Tarefa a realizar:
Retome o texto sobre segurança e dados, escrevendo a partir da última frase apresentada.

Texto fornecido:
<<<<

Segurança e dados
Hosts confiáveis (known_hosts)
A primeira ligação a um host capta a impressão digital da respetiva chave pública (SHA-256) e armazena-a depois de confirmada. As ligações seguintes comparam a impressão digital — se ela mudar, é apresentado um alerta claro.
Faça a gestão da lista em Definições → Segurança → Hosts confiáveis — cada entrada mostra o host, o algoritmo da chave (Ed25519, RSA, ECDSA…) e a impressão digital, e pode ser removida.
Como a ligação é protegida
O DR-Terminal utiliza a sua própria implementação de SSH, reforçada contra atacantes ativos e servidores hostis:
- A chave do host é verificada durante o handshake, antes de qualquer segredo ser enviado. Se um intermediário (man-in-the-middle) apresentar a chave errada, a ligação é interrompida na troca de chaves — a palavra-passe ou a chave privada nunca sai do dispositivo.
- Apenas algoritmos fortes, por predefinição. Algoritmos legados e propensos a downgrade — assinaturas e MACs SHA-1,
ssh-rsa, Diffie-Hellman de 1024 bits — estão desativados. As ligações utilizam troca de chaves moderna (Curve25519, ECDH, Diffie-Hellman ≥ 2048 bits), cifras (AES-GCM, ChaCha20-Poly1305, AES-CTR) e tipos de chave de host (Ed25519, ECDSA, RSA-SHA2). Um servidor que ofereça apenas algo mais fraco não consegue ligar-se. - Sem downgrade silencioso. A assinatura utilizada pelo servidor tem de corresponder ao que foi negociado, pelo que não pode recorrer a uma mais fraca sem que isso seja detetado.
- Terrapin (CVE-2023-48795) é mitigado através de troca de chaves estrita.
- Resistente a um servidor hostil ou com defeitos. Os comprimentos de pacote, os campos de mensagem e as janelas de canal que chegam da rede são todos verificados quanto a limites, de modo que um servidor malicioso não consegue bloquear a aplicação nem esgotar a memória — nem mesmo antes da autenticação.
Estas proteções estão ativas automaticamente. A única interação visível é o aviso de hosts confiáveis acima.
Chaves exportadas
Ao converter ou exportar uma chave privada (Chaves SSH → Converter) e definir uma passphrase, a encriptação utiliza uma função de derivação de chave forte escolhida por formato — bcrypt para OpenSSH, PBKDF2 para PKCS#8, Argon2id para PuTTY PPK v3 — e cada salt e IV provém de um gerador aleatório criptograficamente seguro. O conversor lê e escreve OpenSSH, PKCS#8, PKCS#1 e PuTTY PPK (v2/v3), tanto a partir de PEM como de DER binário.

>>>>

[Dados guardados]
<<<<

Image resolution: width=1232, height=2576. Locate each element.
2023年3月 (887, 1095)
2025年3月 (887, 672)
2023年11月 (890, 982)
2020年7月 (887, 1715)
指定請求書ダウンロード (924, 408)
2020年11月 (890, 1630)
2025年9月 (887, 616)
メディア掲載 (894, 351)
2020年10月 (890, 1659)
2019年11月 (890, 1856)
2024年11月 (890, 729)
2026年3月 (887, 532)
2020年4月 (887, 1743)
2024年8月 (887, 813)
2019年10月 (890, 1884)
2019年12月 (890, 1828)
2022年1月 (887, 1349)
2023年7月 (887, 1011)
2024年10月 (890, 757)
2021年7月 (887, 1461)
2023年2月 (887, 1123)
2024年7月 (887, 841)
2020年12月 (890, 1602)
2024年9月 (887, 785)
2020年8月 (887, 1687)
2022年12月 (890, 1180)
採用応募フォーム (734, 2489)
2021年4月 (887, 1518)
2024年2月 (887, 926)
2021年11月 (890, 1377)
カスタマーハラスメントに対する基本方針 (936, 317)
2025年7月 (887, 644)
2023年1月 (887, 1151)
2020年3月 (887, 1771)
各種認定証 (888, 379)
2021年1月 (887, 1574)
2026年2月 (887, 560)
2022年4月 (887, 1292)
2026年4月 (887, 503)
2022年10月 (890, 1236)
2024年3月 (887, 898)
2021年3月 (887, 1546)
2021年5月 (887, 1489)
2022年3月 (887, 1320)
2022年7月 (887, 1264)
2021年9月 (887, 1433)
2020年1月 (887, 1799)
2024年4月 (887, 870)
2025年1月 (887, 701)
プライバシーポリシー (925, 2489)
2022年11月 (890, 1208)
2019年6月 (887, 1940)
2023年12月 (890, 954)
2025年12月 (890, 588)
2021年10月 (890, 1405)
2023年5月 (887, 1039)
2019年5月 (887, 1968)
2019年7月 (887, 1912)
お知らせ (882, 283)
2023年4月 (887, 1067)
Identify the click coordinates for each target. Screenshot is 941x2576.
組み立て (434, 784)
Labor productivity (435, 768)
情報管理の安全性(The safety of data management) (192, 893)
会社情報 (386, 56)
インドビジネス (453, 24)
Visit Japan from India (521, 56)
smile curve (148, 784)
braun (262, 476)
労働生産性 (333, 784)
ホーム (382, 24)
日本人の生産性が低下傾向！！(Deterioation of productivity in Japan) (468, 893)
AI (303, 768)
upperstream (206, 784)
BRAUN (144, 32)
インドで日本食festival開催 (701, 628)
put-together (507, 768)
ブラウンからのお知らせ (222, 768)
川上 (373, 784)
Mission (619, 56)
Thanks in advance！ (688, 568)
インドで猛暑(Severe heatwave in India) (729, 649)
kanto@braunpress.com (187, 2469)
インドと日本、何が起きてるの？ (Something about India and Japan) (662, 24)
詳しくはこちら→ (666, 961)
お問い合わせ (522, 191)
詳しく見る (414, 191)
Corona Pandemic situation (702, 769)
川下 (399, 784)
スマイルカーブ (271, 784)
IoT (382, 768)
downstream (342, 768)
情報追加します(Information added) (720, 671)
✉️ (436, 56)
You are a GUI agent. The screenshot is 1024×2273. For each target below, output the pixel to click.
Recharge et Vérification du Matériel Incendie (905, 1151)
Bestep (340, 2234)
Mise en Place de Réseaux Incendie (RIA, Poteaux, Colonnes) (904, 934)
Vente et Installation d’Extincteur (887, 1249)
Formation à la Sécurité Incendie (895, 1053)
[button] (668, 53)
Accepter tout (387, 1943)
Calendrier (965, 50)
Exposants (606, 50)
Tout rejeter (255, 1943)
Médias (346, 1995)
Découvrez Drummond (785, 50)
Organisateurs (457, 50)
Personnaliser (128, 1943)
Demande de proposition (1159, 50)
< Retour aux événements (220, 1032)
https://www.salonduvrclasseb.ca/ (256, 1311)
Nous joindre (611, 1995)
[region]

>>>>

Caixa de resposta:
Onde residem os segredos
As palavras-passe, chaves privadas e passphrases nunca são serializadas no JSON da ligação. Vão diretamente para o armazenamento seguro da plataforma:
- Android — EncryptedSharedPreferences, sustentado pelo Keystore de hardware.
- iOS — Keychain (protegida por biometria, se estiver ativada).
- Desktop — ficheiro encriptado com AES-256-GCM, chave derivada do perfil do utilizador.
Backup de configuração encriptado
Definições → Configuração → Exportar backup cria um ficheiro .drterminal protegido por palavra-passe. Contém: ligações (com credenciais), grupos, hosts confiáveis, chaves SSH, favoritos SFTP, histórico de comandos, regras de destaque, snippets, perfis série e Telnet, aparência e definições do terminal e (no telemóvel) a configuração do teclado DevOps. Importar backup restaura o mesmo pacote — útil ao mudar entre máquinas.
Formato: JSON encriptado com AES-256-GCM. A palavra-passe nunca é armazenada no ficheiro — serve apenas para derivar a chave de encriptação (PBKDF2, 100 000 iterações de SHA-256).
Importar ~/.ssh/config
No Desktop, é possível importar em massa hosts a partir de uma configuração OpenSSH existente. O importador analisa as entradas Host, HostName, User, Port, IdentityFile e ProxyJump e adiciona-as como ligações guardadas. Os ficheiros de chave referenciados por IdentityFile são carregados do disco para o SecureStorage.
Níveis de log
Em Definições → Terminal → Nível de log em ficheiro, escolha o que vai para ~/.dr-terminal/logs/ (Desktop) ou o equivalente no telemóvel. Predefinição: ERROR — ruído mínimo. Para diagnósticos, mude para DEBUG.